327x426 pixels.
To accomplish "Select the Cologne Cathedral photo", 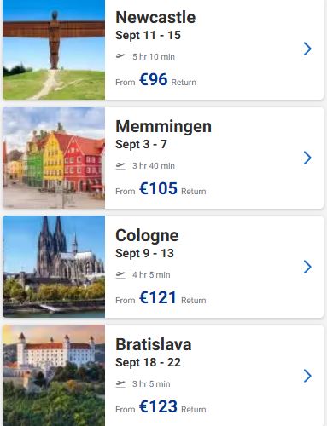I will [x=54, y=267].
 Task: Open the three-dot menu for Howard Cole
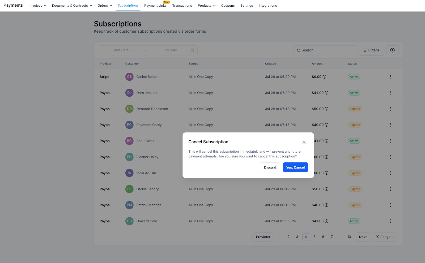pos(390,221)
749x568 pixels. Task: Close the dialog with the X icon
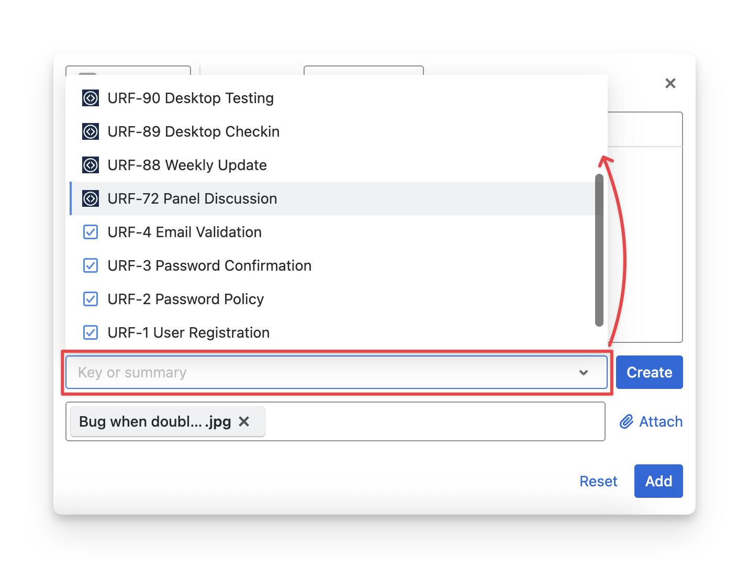670,83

┄┄┄┄┄┄┄┄┄┄

INSTRUCTION >>
Rewrite the rows from the line containing "749x568 pixels. Task: Close" through the end of the rows, with "dialog" replaced by "popup" and nothing else altered. Leave the pictures out of your answer.

RESPONSE BELOW >>
749x568 pixels. Task: Close the popup with the X icon
670,83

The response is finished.